16.The declarations sought is also cautiously couched as follows: - “to guard, safeguard and protect their properties within the Plot numbers as per the aforesaid schedule and as and when the 4th to 8th Respondents, their servants and agents or any other squatter invade the said Plots.” The nomenclature deployed notwithstanding, a casual observer will discern that the nub of the relief and the purpose is protection of land rights guised as a constitutional grievance. A similar reasoning is evident in the other reliefs sought. The upshot is that the Petitioners’ claim is premised on alleged ownership of land, use and occupation of land which they claim to have purchased. The substance of their claim is that they seek eviction orders against the 4th to 8th Respondents. They also claim that they are legitimate owners. Simply put, it is evident that the substance of the dispute involves use, occupation and alleged ownership to land.
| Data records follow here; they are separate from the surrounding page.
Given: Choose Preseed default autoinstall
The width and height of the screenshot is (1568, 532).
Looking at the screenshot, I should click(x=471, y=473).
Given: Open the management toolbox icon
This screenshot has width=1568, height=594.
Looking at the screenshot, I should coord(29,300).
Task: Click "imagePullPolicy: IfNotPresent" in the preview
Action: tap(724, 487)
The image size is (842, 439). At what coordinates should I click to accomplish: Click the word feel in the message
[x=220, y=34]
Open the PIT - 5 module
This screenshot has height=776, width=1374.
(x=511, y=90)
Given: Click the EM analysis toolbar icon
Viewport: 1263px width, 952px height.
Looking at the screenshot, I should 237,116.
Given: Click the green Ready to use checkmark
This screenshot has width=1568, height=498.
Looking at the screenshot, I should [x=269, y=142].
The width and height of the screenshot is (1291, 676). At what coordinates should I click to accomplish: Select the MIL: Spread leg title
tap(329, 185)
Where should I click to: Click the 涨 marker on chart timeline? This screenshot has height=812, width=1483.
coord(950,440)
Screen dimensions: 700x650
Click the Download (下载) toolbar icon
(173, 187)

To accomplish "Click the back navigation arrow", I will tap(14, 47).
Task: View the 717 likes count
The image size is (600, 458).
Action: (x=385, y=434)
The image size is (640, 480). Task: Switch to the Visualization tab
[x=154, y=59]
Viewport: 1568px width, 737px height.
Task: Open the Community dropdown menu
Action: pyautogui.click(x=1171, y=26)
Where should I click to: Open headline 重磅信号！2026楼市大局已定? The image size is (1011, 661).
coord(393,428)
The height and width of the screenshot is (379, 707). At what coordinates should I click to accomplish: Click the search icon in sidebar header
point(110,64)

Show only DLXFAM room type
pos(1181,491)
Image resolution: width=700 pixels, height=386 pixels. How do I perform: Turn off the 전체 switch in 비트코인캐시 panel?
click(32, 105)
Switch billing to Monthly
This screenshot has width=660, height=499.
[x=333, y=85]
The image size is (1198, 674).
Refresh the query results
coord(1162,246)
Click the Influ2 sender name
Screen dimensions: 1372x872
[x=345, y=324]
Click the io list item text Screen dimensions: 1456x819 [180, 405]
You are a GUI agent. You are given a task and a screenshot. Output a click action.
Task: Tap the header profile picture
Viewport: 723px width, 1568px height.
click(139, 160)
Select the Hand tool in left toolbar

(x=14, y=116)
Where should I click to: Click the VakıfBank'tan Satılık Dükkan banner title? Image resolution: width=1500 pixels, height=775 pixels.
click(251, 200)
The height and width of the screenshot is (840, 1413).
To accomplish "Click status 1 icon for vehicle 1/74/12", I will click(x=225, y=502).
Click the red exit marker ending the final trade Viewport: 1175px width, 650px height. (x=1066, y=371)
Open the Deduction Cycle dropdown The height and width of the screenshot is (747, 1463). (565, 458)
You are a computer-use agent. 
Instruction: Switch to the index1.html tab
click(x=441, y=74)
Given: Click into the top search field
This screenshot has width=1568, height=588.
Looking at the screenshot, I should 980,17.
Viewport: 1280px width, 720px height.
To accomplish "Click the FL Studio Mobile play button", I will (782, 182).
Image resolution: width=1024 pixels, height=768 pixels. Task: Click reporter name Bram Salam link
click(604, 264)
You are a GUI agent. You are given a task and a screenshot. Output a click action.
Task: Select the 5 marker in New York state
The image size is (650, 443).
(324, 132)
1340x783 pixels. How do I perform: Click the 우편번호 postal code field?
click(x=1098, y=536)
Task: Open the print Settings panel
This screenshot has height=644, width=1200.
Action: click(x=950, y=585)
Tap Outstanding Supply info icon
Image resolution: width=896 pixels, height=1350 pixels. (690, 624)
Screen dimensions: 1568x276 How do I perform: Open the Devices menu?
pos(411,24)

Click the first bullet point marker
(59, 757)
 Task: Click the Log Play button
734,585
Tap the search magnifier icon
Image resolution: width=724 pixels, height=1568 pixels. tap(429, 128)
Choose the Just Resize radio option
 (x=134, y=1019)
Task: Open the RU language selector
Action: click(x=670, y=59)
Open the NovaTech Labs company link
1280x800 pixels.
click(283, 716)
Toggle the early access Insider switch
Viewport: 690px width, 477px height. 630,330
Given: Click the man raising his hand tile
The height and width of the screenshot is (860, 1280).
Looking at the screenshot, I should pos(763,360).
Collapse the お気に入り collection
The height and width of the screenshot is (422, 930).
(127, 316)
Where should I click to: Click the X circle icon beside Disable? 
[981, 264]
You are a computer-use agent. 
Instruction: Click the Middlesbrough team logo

17.Back to the question of jurisdiction, it is trite that a court of law can only exercise jurisdiction as conferred by the Constitution or other written laws.16 Article 165(1) of the Constitution vests vast powers in the High Court including the power to determine the question whether a right or fundamental freedom in the Bill of Rights has been denied, violated, infringed or threatened and the jurisdiction to hear any question respecting the interpretation of the Constitution. Article 23 (1) provides that the High Court has jurisdiction, to hear and determine applications for redress of a denial, violation or infringement of, or threat to, a right or fundamental freedom in the Bill of Rights.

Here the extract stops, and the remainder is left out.